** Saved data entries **
....

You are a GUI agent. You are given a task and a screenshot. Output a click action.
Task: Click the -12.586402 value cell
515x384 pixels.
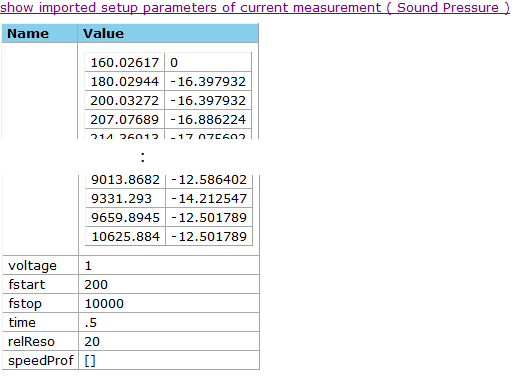pos(209,180)
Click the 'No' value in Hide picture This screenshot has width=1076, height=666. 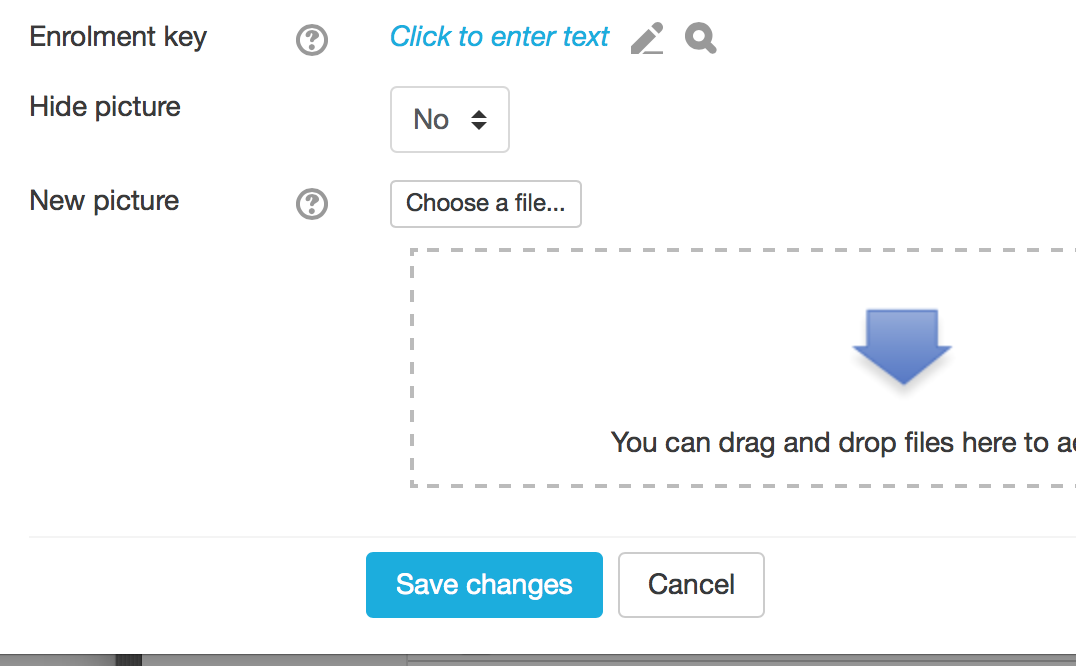click(431, 120)
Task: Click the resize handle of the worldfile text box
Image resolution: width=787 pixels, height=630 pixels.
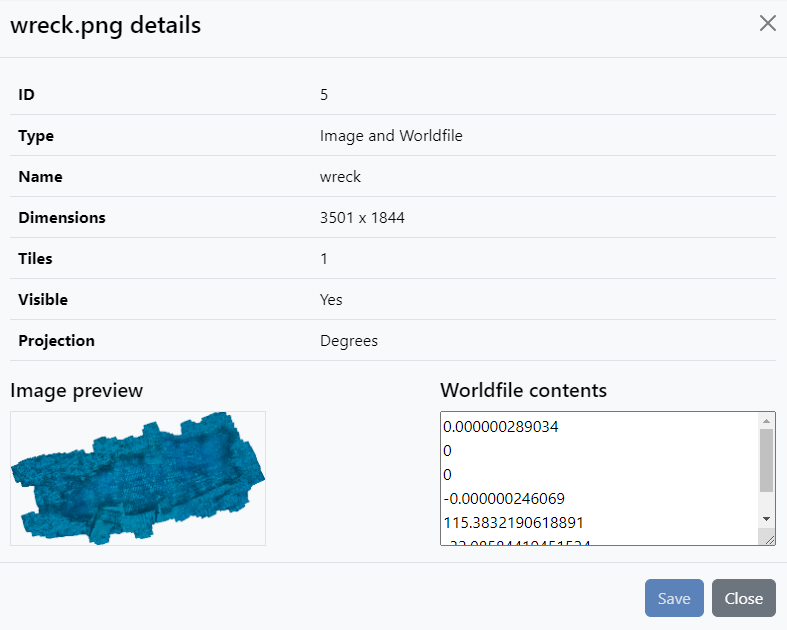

....

** The problem **
Would you please copy, exactly and only, the lines from the one with "Task: Click the resize" through the end of the entries above, skipping every picture?

** Result for this exercise **
Task: Click the resize handle of the worldfile text box
Image resolution: width=787 pixels, height=630 pixels.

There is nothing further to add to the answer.